(01)ORB-SLAM2 source code analysis without blind spots-(04)Monocular tracking_overall framework explanationTrackMonocular→GrabImageMonocular

Summary link of a series of articles about slam that I explain:The most complete slam in history starts from scratch, for the (01) ORB-SLAM2 source code explained in this column, the dead-angle analysis link is as follows:
(01)ORB-SLAM2 source code no dead ends analysis-(00) Catalog_Latest no dead ends explanation: https://blog.csdn.net/weixin_43013761/article/details/123092196

Interested friends can add WeChat 17575010159 to discuss technology with each other – you can also follow the public account at the end of the article

I. Introduction

Earlier we used depth map debugging and gave a brief explanation. However, the depth map does not involve as many things as monocular images. In order for everyone to learn more, we will use monocular images to explain next. According to the previous blog, the instructions for running the monocular camera are as follows:

cd /my_work/01.ORB-SLAM2 source code analysis/ORB_SLAM2
	# executes instructions. / Examples/Monocular mono_tum Vocabulary/ORBvoc. TXT Examples/Monocular/TUMX yaml PATH_TO_SEQUENCE_FOLDER
	# Note that the TUMX.yaml file here should correspond to the data set type you downloaded, and PATH_TO_SEQUENCE_FOLDER should correspond to your data set folder path, so I modified it to:
	./Examples/Monocular/mono_tum Vocabulary/ORBvoc.txt Examples/Monocular/TUM1.yaml /my_work/01.ORB-SLAM2 source code analysis/Datasets/rgbd_dataset_freiburg1_xyz

After executing the above instructions, the code starts from the main function in ./Examples/Monocular/mono_tum.cc.
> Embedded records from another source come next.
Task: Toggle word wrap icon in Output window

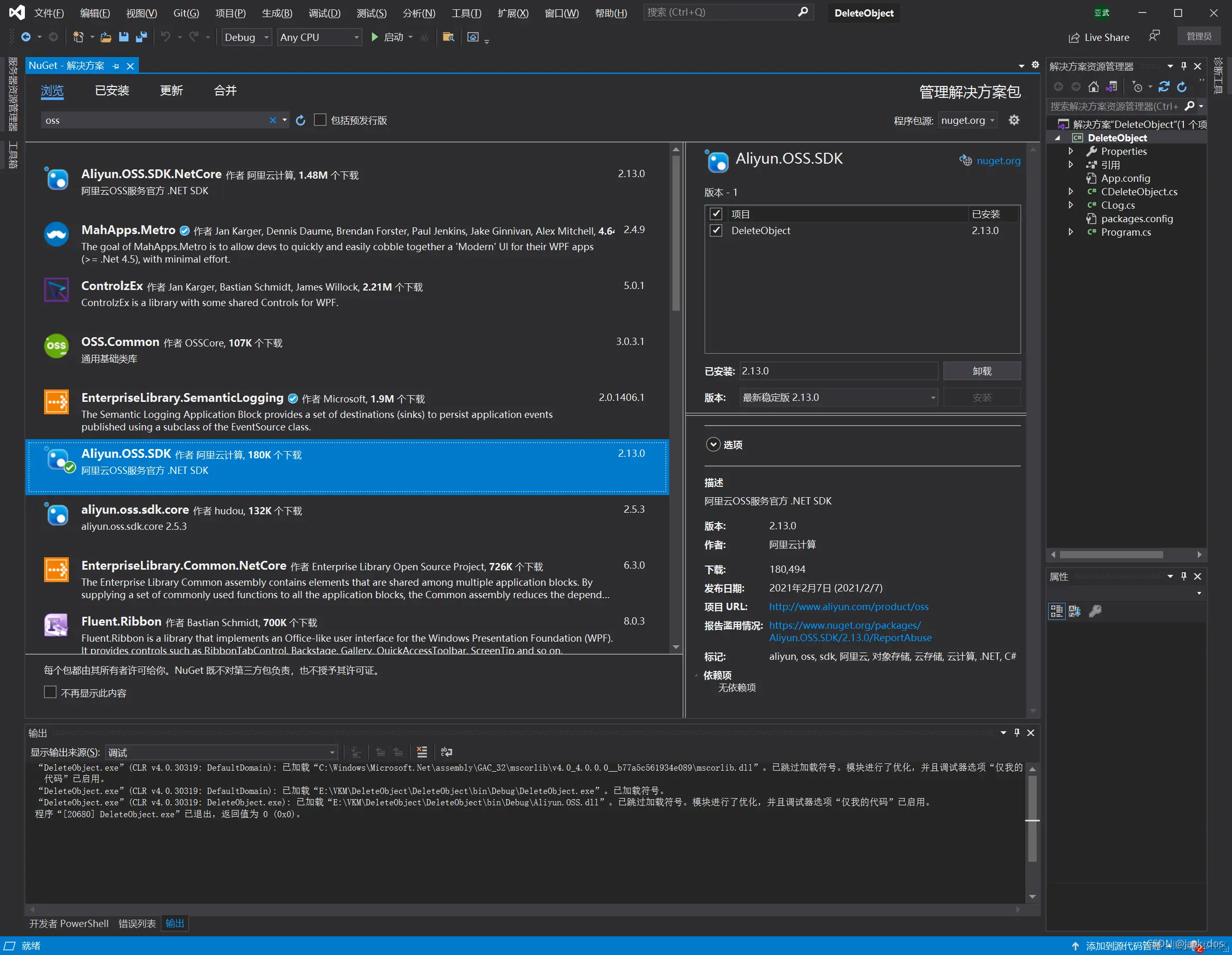Action: point(446,752)
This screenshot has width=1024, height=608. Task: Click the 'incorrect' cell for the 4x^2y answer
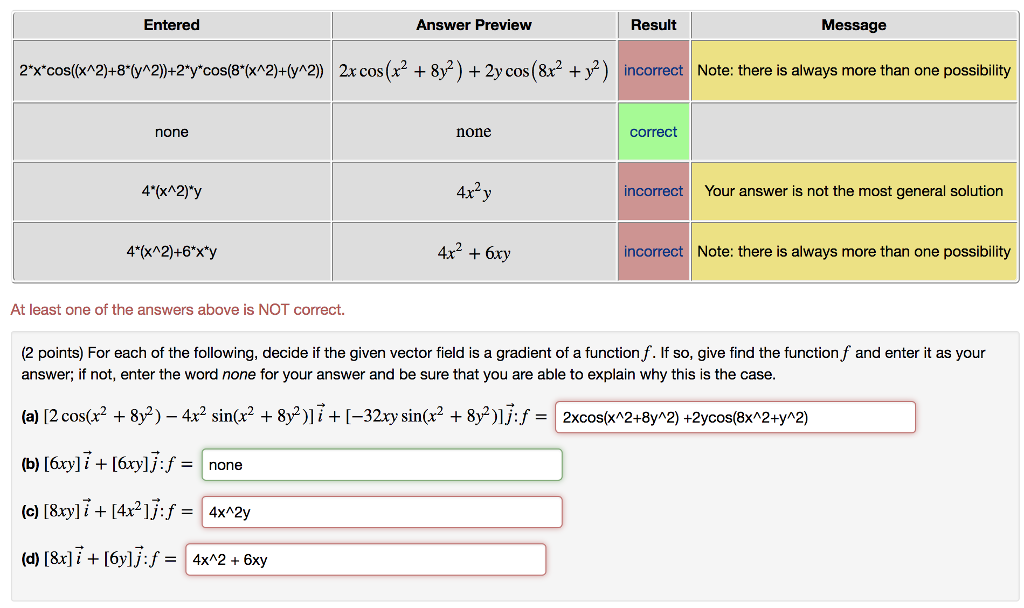pyautogui.click(x=653, y=191)
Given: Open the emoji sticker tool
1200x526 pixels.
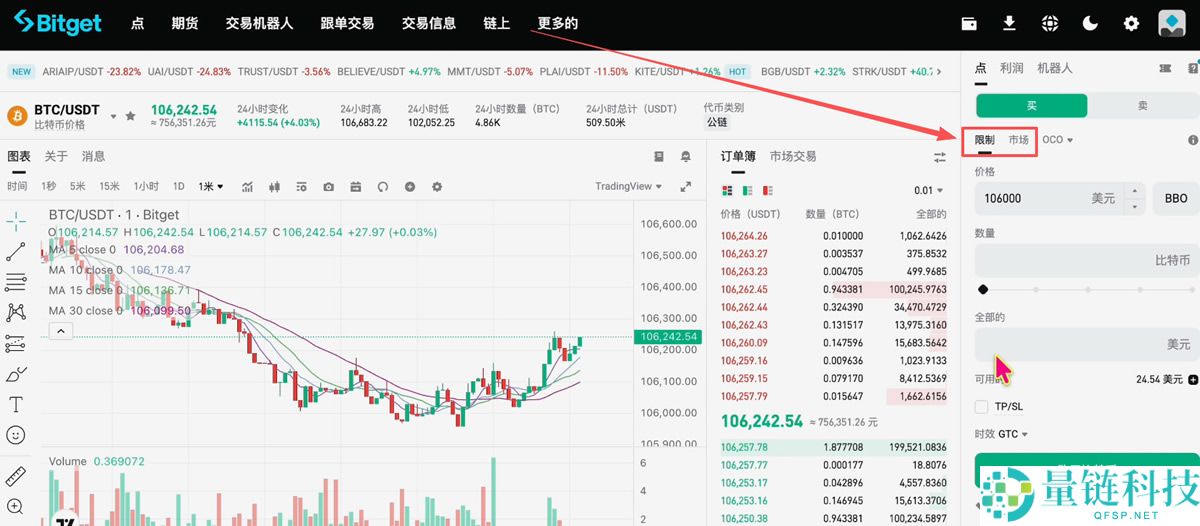Looking at the screenshot, I should click(15, 435).
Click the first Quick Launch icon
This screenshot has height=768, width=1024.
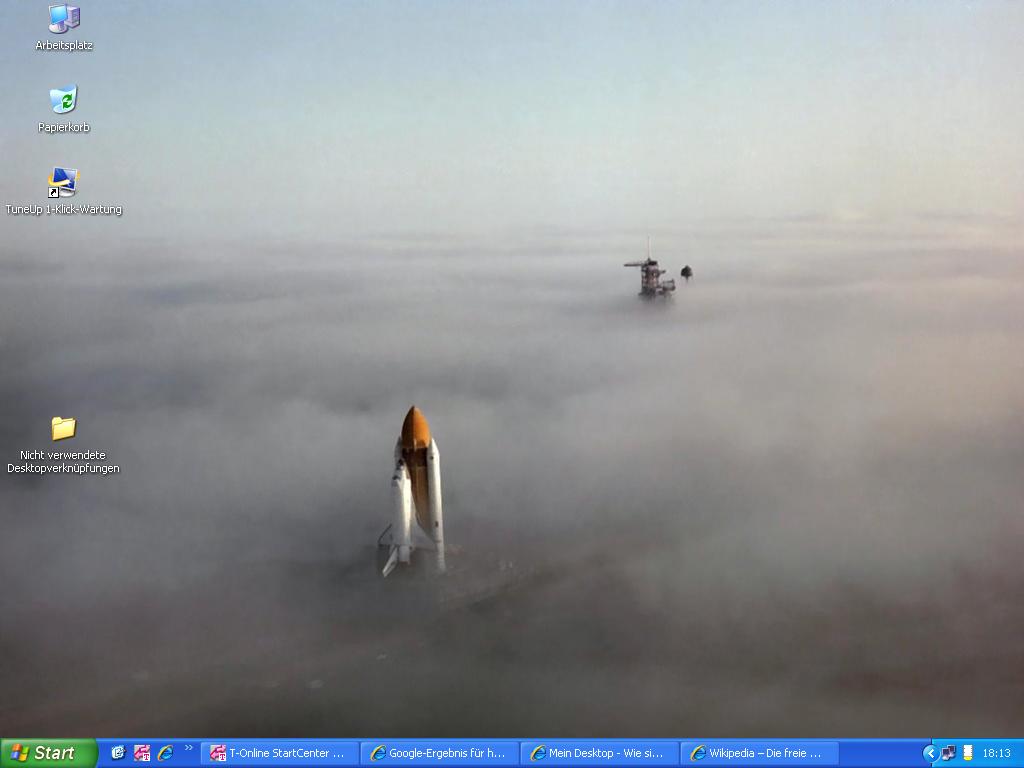(x=118, y=753)
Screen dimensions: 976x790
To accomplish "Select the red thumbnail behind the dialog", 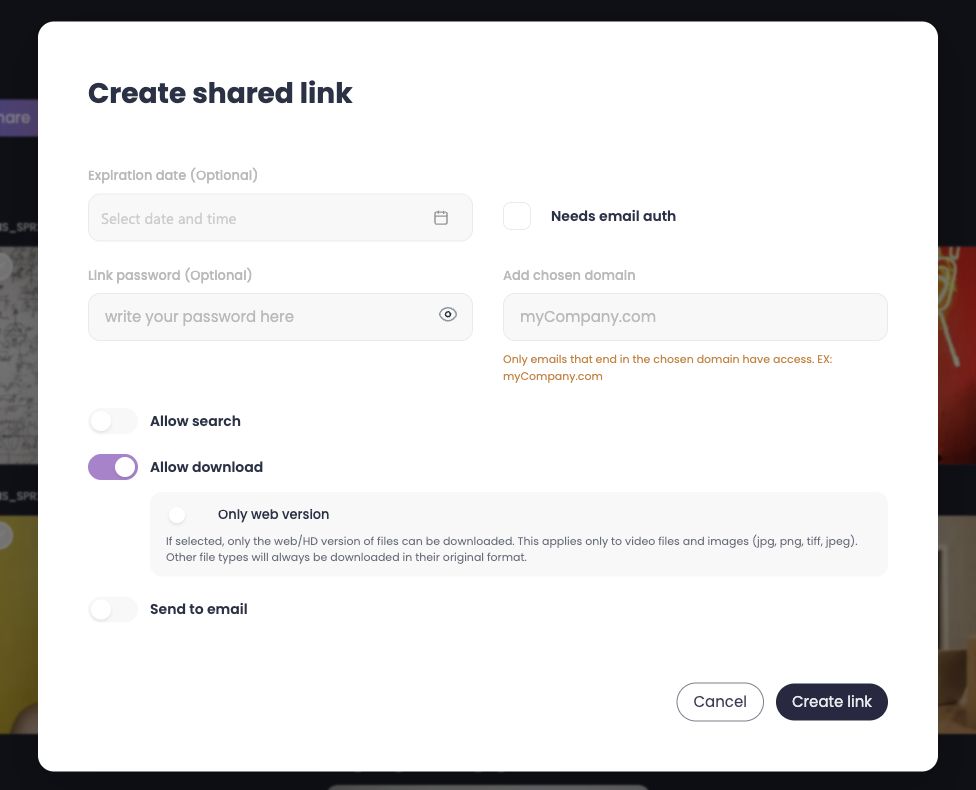I will [957, 355].
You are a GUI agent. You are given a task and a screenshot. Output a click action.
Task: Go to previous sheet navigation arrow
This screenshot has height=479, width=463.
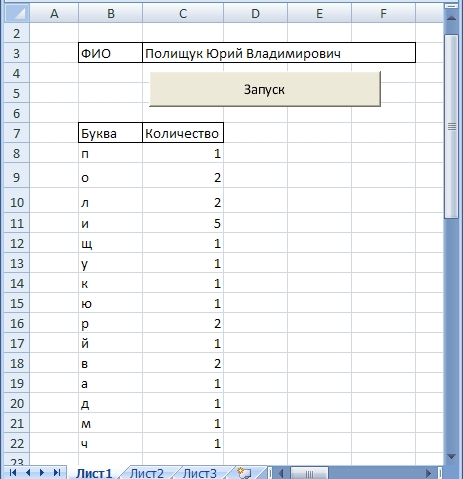(x=28, y=473)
The main core code is as follows (only the important code is pasted):

//Loop, read images for tracking
	for(int ni=0; ni<nImages; ni++)
		//Read the image to get the pixels
		im = cv::imread(string(argv[3])+"/"+vstrImageFilenames[ni],CV_LOAD_IMAGE_UNCHANGED);
		//Perform monocular tracking based on the input image
    // Stop all threads

In fact, you can see that the core of it is SLAM.TrackMonocular(im,tframe), and all the following chapters will be explained around this function.

2. TrackMonocular

In the src\System.cc file, we can see the specific process of TrackMonocular function implementation. When explaining this function, let us first review the ORB_SLAM2::System constructor we explained in the previous section. You can see the following code:

//Tracker, responsible for tracking some related operations
    mpTracker = new Tracking(this,mpVocabulary,mpFrameDrawer,mpMapDrawer,mpMap,mpKeyFrameDatabase,strSettingsFile,mSensor);
    //Local mapper, responsible for the construction of local maps			
    mpLocalMapper = new LocalMapping(mpMap,mSensor==MONOCULAR);	
    //Loop closer, closed loop detection and closed loop operation
    mpLoopCloser = new LoopClosing(mpMap,mpKeyFrameDatabase,mpVocabulary,mSensor!=MONOCULAR);

The class objects mpTracker, mpLocalMapper, and mpLoopCloser are very important and are the three core class objects of the entire system. Recalling what we explained in the previous chapter, let’s take a look at the TrackMonocular function:

//Similarly, the tracker interface when the input is a monocular image
cv::Mat System::TrackMonocular(const cv::Mat &im, const double &timestamp)
        cerr << "ERROR: you called TrackMonocular but input sensor was not set to Monocular." << endl;

    // Check mode change
        // Exclusive lock, mainly to avoid confusion in mbActivateLocalizationMode and mbDeactivateLocalizationMode
        unique_lock<mutex> lock(mMutexMode);
        // mbActivateLocalizationMode is true to close the local map thread

            // Wait until Local Mapping has effectively stopped

            // After the local map is closed, the thread that only performs tracking only calculates the pose of the camera and does not update the local map.
            // Set mbOnlyTracking to true
            // Closing the thread allows other threads to get more resources
            mbActivateLocalizationMode = false;
        // If mbDeactivateLocalizationMode is true, the local map thread is released and the keyframe is deleted from the local map.
            mbDeactivateLocalizationMode = false;

    // Check reset
    unique_lock<mutex> lock(mMutexReset);
        mbReset = false;

    //Get the estimation result of camera pose
    cv::Mat Tcw = mpTracker->GrabImageMonocular(im,timestamp);

    unique_lock<mutex> lock2(mMutexState);
    mTrackingState = mpTracker->mState;
    mTrackedMapPoints = mpTracker->mCurrentFrame.mvpMapPoints;
    mTrackedKeyPointsUn = mpTracker->mCurrentFrame.mvKeysUn;

    return Tcw;

Generally speaking, the operation on it is relatively simple. The main process is as follows:

1. Determine whether the sensor type is monocular mode. If not, it means the setting is wrong and the function returns directly.
	2. Lock mode lock (mMutexMode):
		(1) If the positioning mode currently needs to be activated, request to stop local mapping, wait for the local mapping thread to stop, and set it to tracking-only mode.
		(2) If you need to cancel the positioning mode at present, notify that local mapping can work and turn off the tracking only mode.
	3. Lock reset lock (mMutexReset): Check whether there is a reset request, and if so, perform a reset operation

	4. Core part: Obtain camera position and posture based on the input image (which includes feature extraction and matching, map initialization, key frame query, etc.)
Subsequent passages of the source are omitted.